- **BRIEF**
Go through the listing and return every line with "computer" in it.

----- MATERIAL FOR THE TASK -----

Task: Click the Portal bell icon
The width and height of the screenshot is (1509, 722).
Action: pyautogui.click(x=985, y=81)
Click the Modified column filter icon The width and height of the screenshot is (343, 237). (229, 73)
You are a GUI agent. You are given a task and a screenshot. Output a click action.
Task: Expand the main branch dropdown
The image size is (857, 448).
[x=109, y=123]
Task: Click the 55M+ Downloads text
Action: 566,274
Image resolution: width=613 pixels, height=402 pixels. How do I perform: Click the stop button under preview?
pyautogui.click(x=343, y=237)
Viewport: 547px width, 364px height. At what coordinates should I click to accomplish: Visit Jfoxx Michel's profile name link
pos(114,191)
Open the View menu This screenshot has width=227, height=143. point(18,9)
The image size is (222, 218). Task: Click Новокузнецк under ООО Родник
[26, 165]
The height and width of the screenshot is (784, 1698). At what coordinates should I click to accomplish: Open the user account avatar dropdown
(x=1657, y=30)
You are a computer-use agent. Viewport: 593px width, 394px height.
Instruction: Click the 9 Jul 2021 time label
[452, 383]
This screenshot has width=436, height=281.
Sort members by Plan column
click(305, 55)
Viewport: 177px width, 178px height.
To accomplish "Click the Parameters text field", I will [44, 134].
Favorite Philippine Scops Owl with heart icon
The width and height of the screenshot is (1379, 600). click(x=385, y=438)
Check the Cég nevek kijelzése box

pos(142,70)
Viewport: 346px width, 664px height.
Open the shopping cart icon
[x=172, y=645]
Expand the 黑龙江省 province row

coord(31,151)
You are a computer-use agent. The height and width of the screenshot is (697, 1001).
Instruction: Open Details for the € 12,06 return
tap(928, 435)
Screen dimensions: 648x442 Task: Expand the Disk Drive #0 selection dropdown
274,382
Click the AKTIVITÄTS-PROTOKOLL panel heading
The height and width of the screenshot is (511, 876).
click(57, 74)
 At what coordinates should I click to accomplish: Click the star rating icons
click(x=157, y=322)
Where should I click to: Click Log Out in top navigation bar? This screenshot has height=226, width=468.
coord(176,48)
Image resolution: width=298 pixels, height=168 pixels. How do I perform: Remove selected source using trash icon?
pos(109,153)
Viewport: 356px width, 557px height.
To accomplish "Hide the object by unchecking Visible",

-----

- **WRITTEN SOLUTION**
You are a computer-use agent. Viewport: 593px width, 394px height.
You are a computer-use agent. The height and width of the screenshot is (697, 1001).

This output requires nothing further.